14.5.12

Evangelho e cultura



         É comum ouvir a expressão de que alguém tenha largado velhos hábitos por ter “se convertido”. Apesar de que nestes hábitos possa haver aspectos culturais e familiares inerentes ao contexto do individuo, ao adentrar no cristianismo (ou em outras religiões que o mesmo ocorre) o sujeito nega-se induzido por outros fatores também culturais que, porém não os seus, mas oriundos da linha religiosa adotada. A radicalidade de atos assim leva muitas vezes a destruição de lares harmoniosos em nome de uma suposta melhora até social, mas que é trazido para a religião o que pertence à cultura, vindo a religião ser uma nova cultura que se impõe com argumentos transcendentais.
         Dentro dos pequenos contextos urbanos, além dos já conhecidos contextos de colonização, e dentro da infinita fragmentação cultural urbana contemporânea, a igreja se vê jogando com muitos aspectos e tentando encontrar respostas a estas questões a cada novidade, que geralmente são rechaçadas a primeira vista e demorando para reconhecer a separação do fato (mesmo que novo) cultural à religião, sempre atrasando o caminhar do evangelho dentro das sociedades.  
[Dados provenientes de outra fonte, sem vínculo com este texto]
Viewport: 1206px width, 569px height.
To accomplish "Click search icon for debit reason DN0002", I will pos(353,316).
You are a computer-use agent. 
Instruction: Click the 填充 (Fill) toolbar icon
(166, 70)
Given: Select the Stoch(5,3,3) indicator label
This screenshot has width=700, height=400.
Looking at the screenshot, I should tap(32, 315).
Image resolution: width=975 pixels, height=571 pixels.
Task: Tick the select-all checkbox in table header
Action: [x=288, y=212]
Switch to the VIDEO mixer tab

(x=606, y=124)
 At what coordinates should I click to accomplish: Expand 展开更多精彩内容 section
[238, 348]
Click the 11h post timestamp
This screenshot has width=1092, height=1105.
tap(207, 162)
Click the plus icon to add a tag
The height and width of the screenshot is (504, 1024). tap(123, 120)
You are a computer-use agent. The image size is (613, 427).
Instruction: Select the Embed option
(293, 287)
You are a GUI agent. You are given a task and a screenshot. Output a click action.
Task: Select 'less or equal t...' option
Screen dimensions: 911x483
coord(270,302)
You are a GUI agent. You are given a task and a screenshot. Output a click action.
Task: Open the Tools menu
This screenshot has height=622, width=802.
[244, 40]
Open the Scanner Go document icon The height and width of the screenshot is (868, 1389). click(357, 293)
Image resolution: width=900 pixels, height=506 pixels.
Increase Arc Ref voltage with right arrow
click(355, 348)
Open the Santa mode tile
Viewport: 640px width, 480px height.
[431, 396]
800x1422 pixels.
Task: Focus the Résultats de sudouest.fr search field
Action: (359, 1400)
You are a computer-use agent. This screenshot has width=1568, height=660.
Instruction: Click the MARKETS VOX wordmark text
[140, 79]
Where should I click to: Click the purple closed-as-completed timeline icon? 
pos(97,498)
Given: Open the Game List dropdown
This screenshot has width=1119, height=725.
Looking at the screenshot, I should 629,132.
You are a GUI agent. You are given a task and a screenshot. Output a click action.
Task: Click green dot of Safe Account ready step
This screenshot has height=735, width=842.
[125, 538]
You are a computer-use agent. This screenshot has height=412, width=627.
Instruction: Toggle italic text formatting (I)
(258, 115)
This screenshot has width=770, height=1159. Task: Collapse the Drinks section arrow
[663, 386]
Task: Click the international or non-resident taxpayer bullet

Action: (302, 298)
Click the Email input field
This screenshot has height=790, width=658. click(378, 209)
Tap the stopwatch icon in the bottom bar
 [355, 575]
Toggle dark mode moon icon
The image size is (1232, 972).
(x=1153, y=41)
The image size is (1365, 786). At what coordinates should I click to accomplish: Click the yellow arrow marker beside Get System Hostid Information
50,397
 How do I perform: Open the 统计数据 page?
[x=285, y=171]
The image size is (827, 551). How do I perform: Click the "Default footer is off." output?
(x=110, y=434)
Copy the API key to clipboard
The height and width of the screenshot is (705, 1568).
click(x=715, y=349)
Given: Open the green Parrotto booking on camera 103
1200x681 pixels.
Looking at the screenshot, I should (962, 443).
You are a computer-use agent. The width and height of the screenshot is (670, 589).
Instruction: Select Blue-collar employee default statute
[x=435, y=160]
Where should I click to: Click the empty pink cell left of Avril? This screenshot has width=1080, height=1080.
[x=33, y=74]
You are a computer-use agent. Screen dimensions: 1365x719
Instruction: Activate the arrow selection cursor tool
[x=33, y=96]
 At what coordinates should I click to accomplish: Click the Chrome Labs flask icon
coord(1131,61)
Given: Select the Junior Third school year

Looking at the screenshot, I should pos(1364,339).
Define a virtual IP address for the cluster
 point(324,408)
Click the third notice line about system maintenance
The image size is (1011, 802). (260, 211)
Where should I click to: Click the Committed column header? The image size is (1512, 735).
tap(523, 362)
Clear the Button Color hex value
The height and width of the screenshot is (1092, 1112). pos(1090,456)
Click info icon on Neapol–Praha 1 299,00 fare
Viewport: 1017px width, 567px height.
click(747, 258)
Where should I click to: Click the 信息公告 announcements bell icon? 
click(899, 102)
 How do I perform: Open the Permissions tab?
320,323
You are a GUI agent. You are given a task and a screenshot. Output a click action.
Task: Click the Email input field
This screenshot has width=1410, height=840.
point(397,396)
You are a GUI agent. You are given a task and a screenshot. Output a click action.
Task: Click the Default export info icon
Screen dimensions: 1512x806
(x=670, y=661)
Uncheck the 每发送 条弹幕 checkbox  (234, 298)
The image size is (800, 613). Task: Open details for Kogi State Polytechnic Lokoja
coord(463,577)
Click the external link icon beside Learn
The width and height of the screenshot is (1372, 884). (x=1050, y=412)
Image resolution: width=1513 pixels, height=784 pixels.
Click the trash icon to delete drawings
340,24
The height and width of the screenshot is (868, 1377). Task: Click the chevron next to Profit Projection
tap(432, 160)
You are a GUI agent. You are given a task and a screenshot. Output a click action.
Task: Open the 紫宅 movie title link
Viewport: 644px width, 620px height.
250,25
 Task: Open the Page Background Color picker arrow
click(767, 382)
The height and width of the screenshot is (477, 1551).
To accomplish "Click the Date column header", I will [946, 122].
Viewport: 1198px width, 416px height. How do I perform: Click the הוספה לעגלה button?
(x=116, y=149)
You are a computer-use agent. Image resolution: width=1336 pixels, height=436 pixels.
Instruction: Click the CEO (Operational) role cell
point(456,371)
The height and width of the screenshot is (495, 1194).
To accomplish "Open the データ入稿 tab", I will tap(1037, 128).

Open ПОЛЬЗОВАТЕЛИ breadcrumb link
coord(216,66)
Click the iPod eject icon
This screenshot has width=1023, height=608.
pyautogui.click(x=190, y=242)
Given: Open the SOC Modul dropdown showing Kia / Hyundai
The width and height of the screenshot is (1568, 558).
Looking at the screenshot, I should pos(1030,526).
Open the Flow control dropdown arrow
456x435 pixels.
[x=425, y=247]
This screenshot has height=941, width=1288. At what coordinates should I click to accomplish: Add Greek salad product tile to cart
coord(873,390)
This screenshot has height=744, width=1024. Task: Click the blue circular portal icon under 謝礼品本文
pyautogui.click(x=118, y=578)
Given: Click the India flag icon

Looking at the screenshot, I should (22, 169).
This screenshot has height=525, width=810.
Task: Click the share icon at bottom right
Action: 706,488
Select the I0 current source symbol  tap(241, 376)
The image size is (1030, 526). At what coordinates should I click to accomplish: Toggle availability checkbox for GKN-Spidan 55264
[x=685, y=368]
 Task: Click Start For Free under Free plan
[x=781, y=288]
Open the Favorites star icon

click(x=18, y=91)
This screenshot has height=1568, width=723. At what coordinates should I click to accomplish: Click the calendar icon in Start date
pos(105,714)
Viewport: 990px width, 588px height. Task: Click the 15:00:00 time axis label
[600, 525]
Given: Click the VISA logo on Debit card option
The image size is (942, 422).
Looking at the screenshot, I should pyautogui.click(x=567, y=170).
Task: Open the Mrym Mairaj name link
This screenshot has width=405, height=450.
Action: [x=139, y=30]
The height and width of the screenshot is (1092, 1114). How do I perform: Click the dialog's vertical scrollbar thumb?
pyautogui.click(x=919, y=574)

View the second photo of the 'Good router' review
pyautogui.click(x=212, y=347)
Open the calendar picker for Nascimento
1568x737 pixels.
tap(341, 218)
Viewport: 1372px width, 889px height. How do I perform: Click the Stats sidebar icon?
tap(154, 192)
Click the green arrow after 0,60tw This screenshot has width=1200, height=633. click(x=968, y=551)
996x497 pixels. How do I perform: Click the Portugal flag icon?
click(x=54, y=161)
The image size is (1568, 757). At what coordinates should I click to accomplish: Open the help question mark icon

         É evidente que toda expressão religiosa foi, está e estará carregada de cultura, o cristianismo autentico na Ásia, na África, na Oceania, na Europa e na América jamais serão autênticos iguais, e quando forem iguais em algum lugar ele não estará sendo autentico. O próprio contexto da época e do local do nascimento do cristianismo influencia culturalmente erradamente até hoje todos os lugares onde há cristianismo, e infelizmente em muitos como maioria sobre o aspecto espiritual que a religião se propõe em sua disseminação.